Humber Street Gallery occupies 64 Humber Street which was built on a WWII bomb-site by fruit wholesaler T J Poupart in 1956. The company sold fruit and vegetables and the site housed a banana ripening room on the first floor. This was the jumping off point for the exhibition which uses bananas as its inspiration. A costumery inhabits the Space 1 on the ground floor where visitors can dress up as colourful characters from the fruit trade and upstairs in Space 2 is and exhibition of historical research and a maze of banana boxes.

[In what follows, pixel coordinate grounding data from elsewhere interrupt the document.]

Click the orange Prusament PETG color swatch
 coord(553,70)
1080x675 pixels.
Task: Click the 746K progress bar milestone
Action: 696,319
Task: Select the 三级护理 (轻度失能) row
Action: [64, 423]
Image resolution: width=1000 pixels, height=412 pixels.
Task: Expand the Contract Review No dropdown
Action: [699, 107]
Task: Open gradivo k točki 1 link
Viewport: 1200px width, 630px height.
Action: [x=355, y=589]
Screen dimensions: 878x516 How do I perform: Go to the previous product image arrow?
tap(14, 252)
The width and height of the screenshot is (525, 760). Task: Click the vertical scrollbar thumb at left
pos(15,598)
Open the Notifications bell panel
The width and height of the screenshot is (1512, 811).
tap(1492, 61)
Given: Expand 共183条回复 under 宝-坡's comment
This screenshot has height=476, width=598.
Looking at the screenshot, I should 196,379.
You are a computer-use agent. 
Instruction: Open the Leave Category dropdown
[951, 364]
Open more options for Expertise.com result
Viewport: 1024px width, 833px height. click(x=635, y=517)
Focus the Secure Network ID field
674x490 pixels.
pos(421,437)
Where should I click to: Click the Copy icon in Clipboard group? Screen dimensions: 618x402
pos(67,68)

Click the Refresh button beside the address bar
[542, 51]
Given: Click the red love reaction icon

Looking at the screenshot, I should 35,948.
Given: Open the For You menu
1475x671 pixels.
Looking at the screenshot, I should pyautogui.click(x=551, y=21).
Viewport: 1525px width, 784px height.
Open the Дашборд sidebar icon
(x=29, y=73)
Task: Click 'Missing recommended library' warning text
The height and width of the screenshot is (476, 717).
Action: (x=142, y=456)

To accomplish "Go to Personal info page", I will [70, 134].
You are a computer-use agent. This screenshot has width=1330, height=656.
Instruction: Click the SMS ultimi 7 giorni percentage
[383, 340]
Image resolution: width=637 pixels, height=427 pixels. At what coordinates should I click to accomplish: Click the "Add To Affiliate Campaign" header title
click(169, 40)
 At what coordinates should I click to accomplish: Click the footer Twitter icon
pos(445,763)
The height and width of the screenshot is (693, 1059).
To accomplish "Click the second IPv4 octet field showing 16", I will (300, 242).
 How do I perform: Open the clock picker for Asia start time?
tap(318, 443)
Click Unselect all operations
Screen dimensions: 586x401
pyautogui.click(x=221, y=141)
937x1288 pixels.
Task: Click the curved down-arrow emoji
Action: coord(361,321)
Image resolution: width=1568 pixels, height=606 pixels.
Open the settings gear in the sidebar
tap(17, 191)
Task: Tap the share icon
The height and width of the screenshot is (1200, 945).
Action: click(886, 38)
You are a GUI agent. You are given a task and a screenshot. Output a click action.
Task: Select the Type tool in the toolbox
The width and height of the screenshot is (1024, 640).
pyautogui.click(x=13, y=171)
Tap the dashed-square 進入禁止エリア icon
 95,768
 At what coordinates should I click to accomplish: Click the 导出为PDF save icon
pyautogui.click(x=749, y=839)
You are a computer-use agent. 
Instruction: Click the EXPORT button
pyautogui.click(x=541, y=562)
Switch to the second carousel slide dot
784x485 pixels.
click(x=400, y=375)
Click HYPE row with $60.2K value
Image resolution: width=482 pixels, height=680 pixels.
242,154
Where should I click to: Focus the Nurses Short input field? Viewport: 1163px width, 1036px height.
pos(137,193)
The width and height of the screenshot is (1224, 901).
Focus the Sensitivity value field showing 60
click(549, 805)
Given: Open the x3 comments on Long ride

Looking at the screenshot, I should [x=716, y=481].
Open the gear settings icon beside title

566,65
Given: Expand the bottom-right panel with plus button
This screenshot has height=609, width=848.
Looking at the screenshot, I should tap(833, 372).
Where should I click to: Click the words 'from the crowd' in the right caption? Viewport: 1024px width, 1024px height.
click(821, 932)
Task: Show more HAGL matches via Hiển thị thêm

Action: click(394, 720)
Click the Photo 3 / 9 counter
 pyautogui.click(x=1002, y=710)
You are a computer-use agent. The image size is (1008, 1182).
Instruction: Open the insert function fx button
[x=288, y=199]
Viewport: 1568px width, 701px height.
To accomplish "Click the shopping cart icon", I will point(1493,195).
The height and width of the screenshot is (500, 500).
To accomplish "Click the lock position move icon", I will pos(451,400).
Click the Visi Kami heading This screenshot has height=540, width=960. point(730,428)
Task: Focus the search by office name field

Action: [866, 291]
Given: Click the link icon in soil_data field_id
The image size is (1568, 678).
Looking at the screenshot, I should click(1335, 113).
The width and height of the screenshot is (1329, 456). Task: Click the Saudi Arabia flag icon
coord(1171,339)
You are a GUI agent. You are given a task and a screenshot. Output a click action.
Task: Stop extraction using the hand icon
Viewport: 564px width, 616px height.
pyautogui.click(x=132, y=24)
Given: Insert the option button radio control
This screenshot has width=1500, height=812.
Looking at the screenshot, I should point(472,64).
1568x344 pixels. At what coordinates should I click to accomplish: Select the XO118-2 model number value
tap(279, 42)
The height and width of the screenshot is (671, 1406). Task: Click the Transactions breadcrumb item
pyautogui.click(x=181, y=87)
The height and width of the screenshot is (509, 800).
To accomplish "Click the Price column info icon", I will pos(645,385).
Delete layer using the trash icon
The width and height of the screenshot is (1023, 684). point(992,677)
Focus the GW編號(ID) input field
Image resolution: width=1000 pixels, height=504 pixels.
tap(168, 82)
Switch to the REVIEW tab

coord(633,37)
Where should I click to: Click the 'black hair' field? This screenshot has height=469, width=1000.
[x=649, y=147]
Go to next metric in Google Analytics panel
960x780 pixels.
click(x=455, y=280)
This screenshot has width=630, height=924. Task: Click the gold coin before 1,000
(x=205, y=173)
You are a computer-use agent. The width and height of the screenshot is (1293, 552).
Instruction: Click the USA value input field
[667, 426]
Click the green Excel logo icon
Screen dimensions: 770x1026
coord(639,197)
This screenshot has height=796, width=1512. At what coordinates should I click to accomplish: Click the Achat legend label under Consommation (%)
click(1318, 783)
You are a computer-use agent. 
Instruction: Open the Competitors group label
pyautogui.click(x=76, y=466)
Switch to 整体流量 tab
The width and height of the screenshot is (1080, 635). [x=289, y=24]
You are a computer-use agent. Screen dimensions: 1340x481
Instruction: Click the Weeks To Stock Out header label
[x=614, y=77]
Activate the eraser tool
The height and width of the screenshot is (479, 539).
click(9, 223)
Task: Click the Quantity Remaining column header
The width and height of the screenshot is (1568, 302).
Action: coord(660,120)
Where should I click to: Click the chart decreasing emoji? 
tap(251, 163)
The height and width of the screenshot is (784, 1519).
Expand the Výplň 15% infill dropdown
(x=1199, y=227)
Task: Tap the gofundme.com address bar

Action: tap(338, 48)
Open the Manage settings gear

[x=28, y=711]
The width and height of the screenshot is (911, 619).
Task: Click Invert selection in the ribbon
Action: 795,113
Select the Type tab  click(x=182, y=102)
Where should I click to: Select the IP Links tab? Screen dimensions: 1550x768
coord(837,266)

Bananas have deep connotations in our culture, probably because we’ve been eating them in the UK for hundreds of years. Today they remain the most widely consumed fruit in the work with 5 billion being consumed in the UK alone. Bananarchy! is the smooshing together of the words ‘banana’ and ‘anarchy’: bananas because in this country they’re associated with slapstick humour or ‘an explosion of happiness (ie someone’s gone bananas); and anarchy which can be defined as a non-hierarchical society.
Space 1
Nicknames were common place at the fruit market. Mike Freeman in his book ‘The Humber Street Legacy’ recalls a close-knit community ‘everybody in the fruit trade seemed to have a nickname and this was all part and parcel of an everyday market environment… These names applied to buyers, sellers, bosses and directors… if you were not ‘christened’ with a nickname you were deemed to be inconsequential.’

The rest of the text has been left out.